[Stored data entries]
# # #

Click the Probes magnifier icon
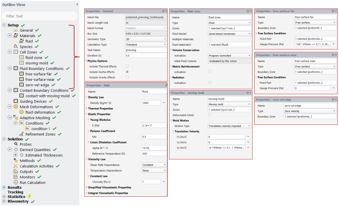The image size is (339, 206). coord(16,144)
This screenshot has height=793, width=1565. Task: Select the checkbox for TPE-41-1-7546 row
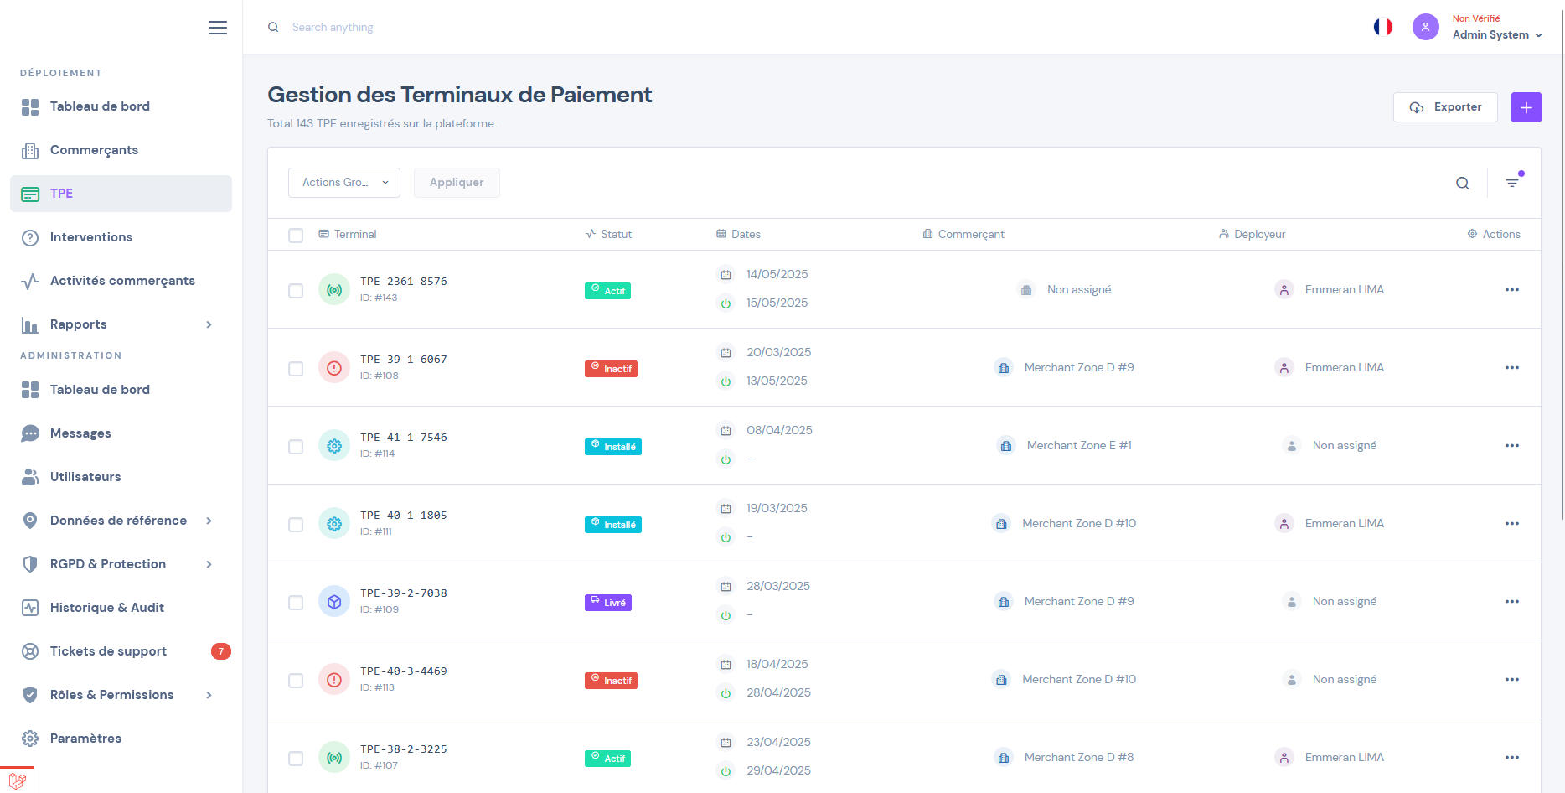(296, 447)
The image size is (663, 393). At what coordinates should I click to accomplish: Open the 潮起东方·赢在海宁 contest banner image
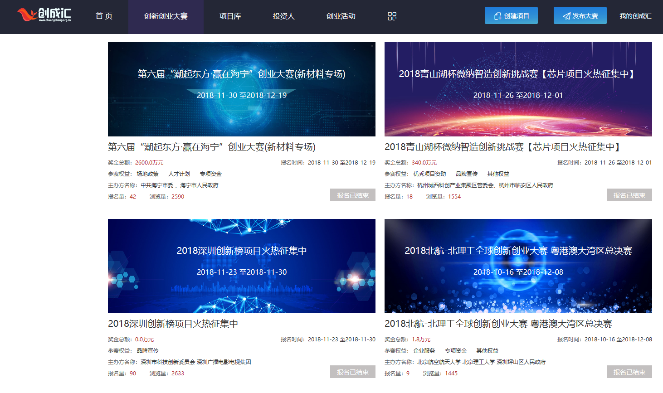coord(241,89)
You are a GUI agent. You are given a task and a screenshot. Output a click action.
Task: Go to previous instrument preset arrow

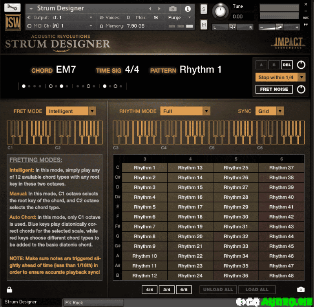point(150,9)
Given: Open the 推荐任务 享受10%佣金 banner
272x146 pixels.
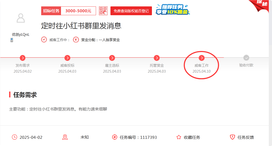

# # #

In the copy, include every entry above exactly and leave out each picture.

> **SOLUTION FOR THIS PROBLEM**
Click the Probes magnifier icon
The image size is (339, 206). coord(16,144)
This screenshot has height=793, width=1565. Task: Select the checkbox for TPE-41-1-7546 row
(296, 447)
The image size is (663, 393). At what coordinates should I click to accomplish: Open the 潮起东方·赢在海宁 contest banner image
coord(241,89)
You are a GUI agent. You are given a task and a screenshot. Output a click action.
Task: Go to previous instrument preset arrow

point(150,9)
Given: Open the 推荐任务 享受10%佣金 banner
272x146 pixels.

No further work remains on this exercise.